** Begin Text excerpt **

Re: [PATCH v5] qapi/qmp: Add timestamps to qmp command responses
Posted by Markus Armbruster 12 months ago
Denis Plotnikov <den-plotnikov@yandex-team.ru> writes:

> Add "start" & "end" time values to QMP command responses.
>
> These time values are added to let the qemu management layer get the exact
> command execution time without any other time variance which might be brought
> by other parts of management layer or qemu internals.
> This helps to look for problems poactively from the management layer side.

proactively

> The management layer would be able to detect problem cases by calculating
> QMP command execution time:
> 1. execution_time_from_mgmt_perspective -
>        execution_time_of_qmp_command > some_threshold
>    This detects problems with management layer or internal qemu QMP command
>    dispatching
> 2. current_qmp_command_execution_time > avg_qmp_command_execution_time
>    This detects that a certain QMP command starts to execute longer than
>    usual
> In both these cases more thorough investigation of the root cases should be
> done by using some qemu tracepoints depending on particular QMP command under
> investigation or by other means. The timestamps help to avoid excessive log
> output when qemu tracepoints are used to address similar cases.
>
> Example of result:
>
>     ./qemu/scripts/qmp/qmp-shell /tmp/qmp.socket
>
>     (QEMU) query-status
>     {"end": {"seconds": 1650367305, "microseconds": 831032},
>      "start": {"seconds": 1650367305, "microseconds": 831012},
>      "return": {"status": "running", "singlestep": false, "running": true}}
>
> The response of the QMP command contains the start & end time of
> the QMP command processing.
>
> Also, "start" & "end" timestaps are added to qemu guest agent responses as
> qemu-ga shares the same code for request dispatching.
>
> Suggested-by: Andrey Ryabinin <arbn@yandex-team.ru>
> Signed-off-by: Denis Plotnikov <den-plotnikov@yandex-team.ru>
> Reviewed-by: Daniel P. Berrangé <berrange@redhat.com>

In review of v3, I asked you to address the following points in the
commit message:

1. Why tracepoints can't do the job

2. Why client-side logging can't do the job

3. Why of all the possible points of interest in a QMP command's flow
   through QEMU, you're picking these two.

If I remember correctly, 1. was discussed during review.  Okay, but you
still need to capture the argument here.

I don't think I've seen answers to 2. or 3. so far.

** End Text excerpt **
** Begin Given information **

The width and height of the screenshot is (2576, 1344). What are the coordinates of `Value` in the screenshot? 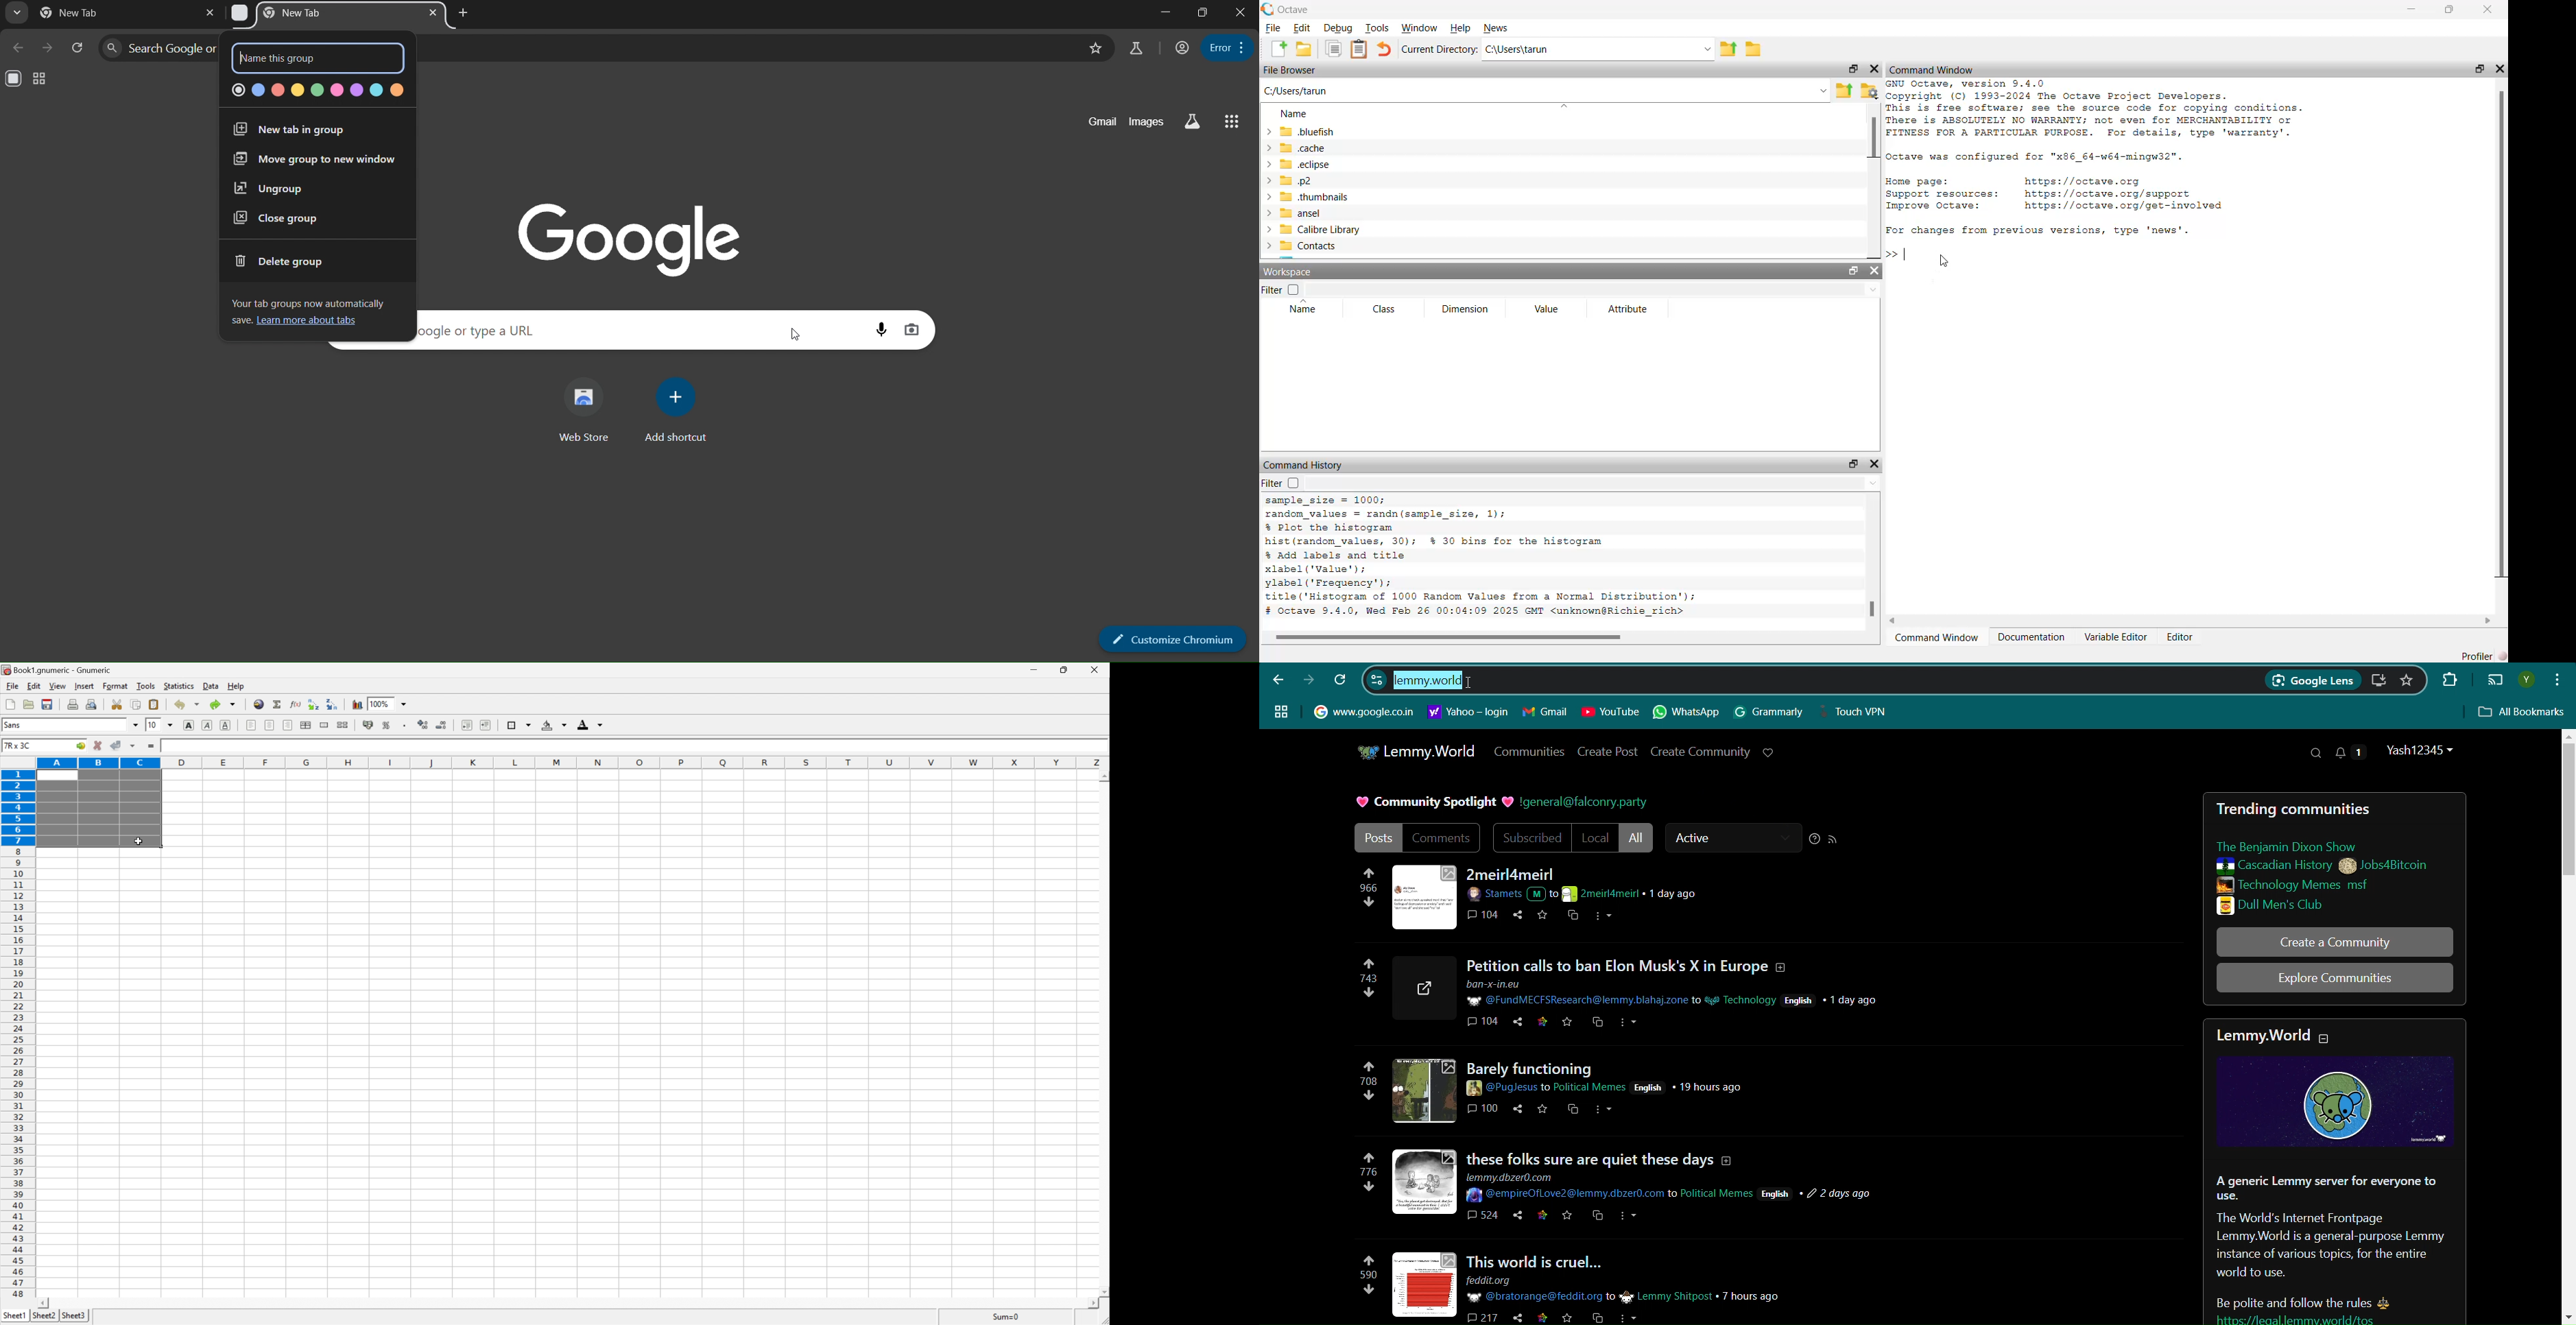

** End Given information **

Aim A – According to the QMP timestamp patch review, which other responses get the "start" and "end" timestamps besides QMP command responses?
Aim B – Write the next few sentences of the QMP timestamp patch review, picking up after its final sentence.

Expected answer A – Qemu guest agent responses, because qemu-ga shares the same code for request dispatching.

Expected answer B –
The management application already knows the time it sends a command and
the time it receives its respose.

The time delta consists of:

1. Network transmission from management application to QEMU

   Hopefully trivial for AF_UNIX, except when suspended.

2. Schedule callbacks from main loop, read from socket

3. Parse received text as JSON into QObject

   Continue to next step only when a complete JSON value is parsed.

4. Queue command (unless command is to be executed out-of-band)

   Takes global monitor lock.  Suspends the monitor when the queue is
   full.

5. Dequeue command (if in-band)

   Takes global monitor lock.  Resumes a suspended monitor.

6. Dispatch command

   Schedules a bottom half in the common case (in-band, not
   coroutine-capable).

7. Unmarshal command arguments from QObject into QAPI C types

8. Execute command handler

9. Marshal command return value from QAPI C type into QObject

10. Wait for bottom half (if used)

11. Marshal response QObject

12. Format response QObject as JSON

13. Queue response text

14. Write out queue to the socket

15. Network transmission from QEMU to management application

Client-side logging can give us time of the first and the last step.

The timestamps you propose are at the beginning of step 6 and the end of
step 11.  They exclude network transmission, some of the marshaling /
unmarshalling, and some of the internal thread synchronization and
scheduling.  Why pick these points?  Why not, for instance, beginning
and end of step 8?  I'm not proposing to do that instead, I'm asking for
rationale!
[PING][PATCH v5] qapi/qmp: Add timestamps to qmp command responses
Posted by Denis Plotnikov 1 year ago
Hi all!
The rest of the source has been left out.